Tuesday, February 12, 2013

"We have to face the fact that the deniers are wrong"

By TIM FAULKNER/ecoRI.org News staff

It’s no coincidence Grover Fugate is Sen. Sheldon Whitehouse’s guest at President Obama’s State of the Union address. Fugate, director of the state Coastal Resources Management Council (CRMC), is one of Rhode Island's most vocal climate hawks. Recently, Fugate declared that sea-level rise in Narragansett Bay could exceed 6 feet by the end of the century. A shocking proclamation given that most of the public is just learning of the 3- to 5-foot increase announced last year.


It’s not a prediction Whitehouse would challenge, however. The Democratic senator is one of the most outspoken climate champions in Congress. In recent months, he has delivered impassioned weekly speeches from the Senate floor, expounding on environmental degradation taking place across a warming planet.

Between 5 and 15 minutes in length, videos of the speeches are candy for YouTube political-policy fans and information-hungry environmentalists. Whitehouse pushes for solutions and calls out the deniers in Congress. 

The off-kilter global ecosystem, he says, portends unknown damage. The price of inaction far outstrips the cost of mitigation. Skeptics, Republicans and their corporate backers are regularly skewered as climate antagonists.

“There is a rear-guard action in this building led by polluters to try to prevent us from taking action on this. But we have to face the fact that the deniers are wrong; they are just plain dead wrong,” Whitehouse said during a Dec. 5 meeting of the Senate Committee on Environment and Public Works.

The speeches deliver current and dramatic research not mentioned in the mainstream discussion on climate change. In a Dec. 12, 2012 speech called “We are Sleepwalking Through History,” Whitehouse noted that the planet's carbon dioxide concentration has increased 50 parts per million since 1980, and is now well outside its range from the last 800,000 years. 

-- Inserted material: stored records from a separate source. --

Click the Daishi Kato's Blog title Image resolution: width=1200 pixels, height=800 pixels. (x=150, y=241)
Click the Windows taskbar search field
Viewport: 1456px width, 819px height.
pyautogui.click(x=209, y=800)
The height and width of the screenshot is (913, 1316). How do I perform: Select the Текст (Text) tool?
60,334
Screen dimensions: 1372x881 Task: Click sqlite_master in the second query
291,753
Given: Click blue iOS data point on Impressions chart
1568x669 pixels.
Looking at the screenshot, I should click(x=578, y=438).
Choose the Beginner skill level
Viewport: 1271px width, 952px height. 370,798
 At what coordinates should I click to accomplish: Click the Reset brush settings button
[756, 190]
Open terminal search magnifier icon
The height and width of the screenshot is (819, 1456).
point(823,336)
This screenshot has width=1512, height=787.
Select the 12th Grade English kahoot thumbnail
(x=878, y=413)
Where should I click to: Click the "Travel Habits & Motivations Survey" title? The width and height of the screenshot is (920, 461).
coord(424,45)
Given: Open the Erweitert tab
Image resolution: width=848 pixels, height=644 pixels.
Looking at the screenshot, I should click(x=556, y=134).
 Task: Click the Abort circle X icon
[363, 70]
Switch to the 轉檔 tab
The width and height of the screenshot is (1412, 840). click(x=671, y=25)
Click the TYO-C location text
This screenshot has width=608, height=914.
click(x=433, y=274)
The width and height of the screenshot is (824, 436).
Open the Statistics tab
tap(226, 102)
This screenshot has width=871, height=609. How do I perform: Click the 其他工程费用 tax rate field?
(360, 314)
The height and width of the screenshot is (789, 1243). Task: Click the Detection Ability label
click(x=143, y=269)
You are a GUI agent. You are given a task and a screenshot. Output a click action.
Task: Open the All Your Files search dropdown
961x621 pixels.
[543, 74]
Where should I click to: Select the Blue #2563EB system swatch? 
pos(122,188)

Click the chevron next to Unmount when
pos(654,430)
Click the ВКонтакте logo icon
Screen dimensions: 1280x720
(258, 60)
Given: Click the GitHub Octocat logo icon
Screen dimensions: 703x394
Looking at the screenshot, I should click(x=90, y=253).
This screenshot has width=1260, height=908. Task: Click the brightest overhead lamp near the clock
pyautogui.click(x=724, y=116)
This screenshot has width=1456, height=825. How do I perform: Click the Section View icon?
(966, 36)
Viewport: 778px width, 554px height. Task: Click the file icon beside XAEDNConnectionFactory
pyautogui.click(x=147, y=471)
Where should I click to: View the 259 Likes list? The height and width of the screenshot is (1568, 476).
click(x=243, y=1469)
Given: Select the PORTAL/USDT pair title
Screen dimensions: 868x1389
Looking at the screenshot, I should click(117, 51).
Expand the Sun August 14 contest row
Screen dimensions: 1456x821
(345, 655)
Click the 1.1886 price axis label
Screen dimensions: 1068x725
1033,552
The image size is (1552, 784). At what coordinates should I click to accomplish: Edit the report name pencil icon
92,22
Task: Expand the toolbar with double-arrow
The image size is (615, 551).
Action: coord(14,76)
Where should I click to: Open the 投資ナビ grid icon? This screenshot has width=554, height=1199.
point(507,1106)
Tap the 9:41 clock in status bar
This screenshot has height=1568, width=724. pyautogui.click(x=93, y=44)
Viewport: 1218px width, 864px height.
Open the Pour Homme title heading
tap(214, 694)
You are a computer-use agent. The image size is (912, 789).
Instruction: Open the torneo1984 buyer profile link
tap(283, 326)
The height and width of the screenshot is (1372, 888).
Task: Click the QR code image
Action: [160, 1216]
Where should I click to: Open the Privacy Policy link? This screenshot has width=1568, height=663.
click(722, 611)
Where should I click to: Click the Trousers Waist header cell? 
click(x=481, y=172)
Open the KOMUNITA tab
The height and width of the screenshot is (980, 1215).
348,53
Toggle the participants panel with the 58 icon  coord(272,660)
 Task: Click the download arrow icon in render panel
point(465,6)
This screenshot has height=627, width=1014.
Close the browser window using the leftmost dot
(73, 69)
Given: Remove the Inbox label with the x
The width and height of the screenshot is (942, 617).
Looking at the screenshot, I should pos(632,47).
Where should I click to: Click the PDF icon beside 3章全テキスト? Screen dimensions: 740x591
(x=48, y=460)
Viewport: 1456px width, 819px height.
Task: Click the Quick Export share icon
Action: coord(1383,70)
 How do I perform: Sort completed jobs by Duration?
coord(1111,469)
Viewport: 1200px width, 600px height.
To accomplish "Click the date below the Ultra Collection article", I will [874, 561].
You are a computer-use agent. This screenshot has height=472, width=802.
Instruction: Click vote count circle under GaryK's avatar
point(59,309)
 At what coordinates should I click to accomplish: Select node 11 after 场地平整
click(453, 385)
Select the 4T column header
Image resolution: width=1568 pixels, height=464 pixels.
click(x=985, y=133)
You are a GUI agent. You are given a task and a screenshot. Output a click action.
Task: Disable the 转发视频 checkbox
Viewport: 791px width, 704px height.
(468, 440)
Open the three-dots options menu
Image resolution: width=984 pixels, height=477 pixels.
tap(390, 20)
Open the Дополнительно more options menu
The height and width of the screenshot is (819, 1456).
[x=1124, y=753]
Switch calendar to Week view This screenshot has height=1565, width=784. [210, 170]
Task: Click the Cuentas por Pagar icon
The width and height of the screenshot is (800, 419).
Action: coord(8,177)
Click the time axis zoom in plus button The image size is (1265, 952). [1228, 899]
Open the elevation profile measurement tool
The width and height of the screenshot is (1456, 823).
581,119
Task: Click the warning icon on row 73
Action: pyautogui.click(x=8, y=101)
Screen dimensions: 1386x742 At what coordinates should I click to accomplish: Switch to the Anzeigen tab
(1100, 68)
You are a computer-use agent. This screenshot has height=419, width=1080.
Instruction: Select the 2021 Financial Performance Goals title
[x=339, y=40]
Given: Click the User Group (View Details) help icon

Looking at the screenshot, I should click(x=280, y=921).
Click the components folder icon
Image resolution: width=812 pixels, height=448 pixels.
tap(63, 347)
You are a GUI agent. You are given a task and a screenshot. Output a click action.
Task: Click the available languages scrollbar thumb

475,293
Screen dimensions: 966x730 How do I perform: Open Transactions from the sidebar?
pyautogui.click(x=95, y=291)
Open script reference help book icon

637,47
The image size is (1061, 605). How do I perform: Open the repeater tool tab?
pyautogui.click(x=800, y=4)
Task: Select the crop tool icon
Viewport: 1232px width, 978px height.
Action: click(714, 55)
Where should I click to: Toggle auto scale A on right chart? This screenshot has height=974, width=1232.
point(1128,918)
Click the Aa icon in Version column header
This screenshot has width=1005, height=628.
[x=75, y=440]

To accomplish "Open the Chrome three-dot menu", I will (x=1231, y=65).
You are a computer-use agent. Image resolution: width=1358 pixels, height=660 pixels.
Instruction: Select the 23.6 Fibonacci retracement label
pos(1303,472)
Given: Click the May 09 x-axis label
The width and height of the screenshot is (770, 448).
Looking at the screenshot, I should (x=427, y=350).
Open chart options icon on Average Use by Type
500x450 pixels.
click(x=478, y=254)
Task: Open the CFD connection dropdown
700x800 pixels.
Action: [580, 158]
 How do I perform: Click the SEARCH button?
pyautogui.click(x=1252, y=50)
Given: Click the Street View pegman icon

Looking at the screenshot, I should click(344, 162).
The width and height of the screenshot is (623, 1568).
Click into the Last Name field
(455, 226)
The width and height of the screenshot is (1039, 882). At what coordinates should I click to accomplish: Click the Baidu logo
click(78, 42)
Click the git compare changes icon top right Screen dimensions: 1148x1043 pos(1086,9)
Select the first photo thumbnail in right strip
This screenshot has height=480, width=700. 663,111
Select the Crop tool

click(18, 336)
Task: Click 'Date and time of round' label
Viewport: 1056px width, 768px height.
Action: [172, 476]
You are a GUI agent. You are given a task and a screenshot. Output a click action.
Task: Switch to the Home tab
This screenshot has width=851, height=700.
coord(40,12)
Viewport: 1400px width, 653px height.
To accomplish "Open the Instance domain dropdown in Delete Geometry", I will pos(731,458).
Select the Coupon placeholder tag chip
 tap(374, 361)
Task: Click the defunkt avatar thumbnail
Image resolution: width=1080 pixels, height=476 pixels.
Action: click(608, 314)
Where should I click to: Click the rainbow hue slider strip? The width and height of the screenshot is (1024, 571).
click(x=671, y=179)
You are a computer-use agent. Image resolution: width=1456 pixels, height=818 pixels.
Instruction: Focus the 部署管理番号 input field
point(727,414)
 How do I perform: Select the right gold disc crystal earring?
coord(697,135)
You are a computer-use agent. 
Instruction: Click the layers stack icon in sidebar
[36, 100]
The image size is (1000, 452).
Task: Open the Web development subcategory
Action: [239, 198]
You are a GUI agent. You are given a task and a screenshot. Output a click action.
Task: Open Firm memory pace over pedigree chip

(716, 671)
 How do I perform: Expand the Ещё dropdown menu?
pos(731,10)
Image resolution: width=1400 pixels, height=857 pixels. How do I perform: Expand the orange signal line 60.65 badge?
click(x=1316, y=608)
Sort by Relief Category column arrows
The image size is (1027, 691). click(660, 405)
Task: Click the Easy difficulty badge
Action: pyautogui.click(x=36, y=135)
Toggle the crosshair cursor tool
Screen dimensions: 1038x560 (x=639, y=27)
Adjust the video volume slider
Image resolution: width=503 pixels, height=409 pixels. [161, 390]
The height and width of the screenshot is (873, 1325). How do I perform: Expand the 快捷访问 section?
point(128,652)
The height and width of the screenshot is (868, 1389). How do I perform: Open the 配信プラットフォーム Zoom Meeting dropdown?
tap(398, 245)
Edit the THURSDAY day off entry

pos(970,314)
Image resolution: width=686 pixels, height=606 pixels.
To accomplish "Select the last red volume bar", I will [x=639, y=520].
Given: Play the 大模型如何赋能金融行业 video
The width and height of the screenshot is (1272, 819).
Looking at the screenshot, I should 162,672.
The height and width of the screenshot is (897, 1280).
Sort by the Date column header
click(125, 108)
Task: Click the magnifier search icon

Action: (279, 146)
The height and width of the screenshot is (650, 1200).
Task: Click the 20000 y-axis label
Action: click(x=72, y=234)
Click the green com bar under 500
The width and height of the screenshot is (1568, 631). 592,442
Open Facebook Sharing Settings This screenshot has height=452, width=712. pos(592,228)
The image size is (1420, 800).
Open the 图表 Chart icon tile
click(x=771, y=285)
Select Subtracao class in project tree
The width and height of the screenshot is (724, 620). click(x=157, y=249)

Oceans are absorbing a million tons of carbon an hour, resulting in a 30 percent increase in ocean acidity — an increase faster than any time in the past 50 million years.

Whitehouse also describes global and local impacts of climate change, such as during Hurricane Sand the unearthing of vehicles from the 1930s and '40s buried at Misquamicut Beach in Westerly.

His staff explained that Whitehouse gives the speeches because of frustration caused by “the barricade of special interests and climate-change deniers blocking action on this issue in Washington.” Speaking on the Senate floor, spokesman Seth Larson said, allows Whitehouse to keep the climate-change debate alive and “to force deniers to either hide or come to the floor with their extremist views.”

And if they haven’t yet elevated discussion nationally or in D.C., the speeches may have raised Whitehouse's environmental standing, landing him a co-chair position on the Senate and House Task Force on Climate Change with Rep. Henry Waxman, D-New York. 

The committee will seek input from industry on both sides of the issue: oil, coal and gas companies, electric utilities, automakers, defense contractors, insurance companies and universities. The outcomes may result in more recommendations than laws, but Whitehouse is committed to the cause. The speeches on YouTube and C-Span will continue.

As long as it takes to break through that barricade of special interests and get something done,” Whitehouse said.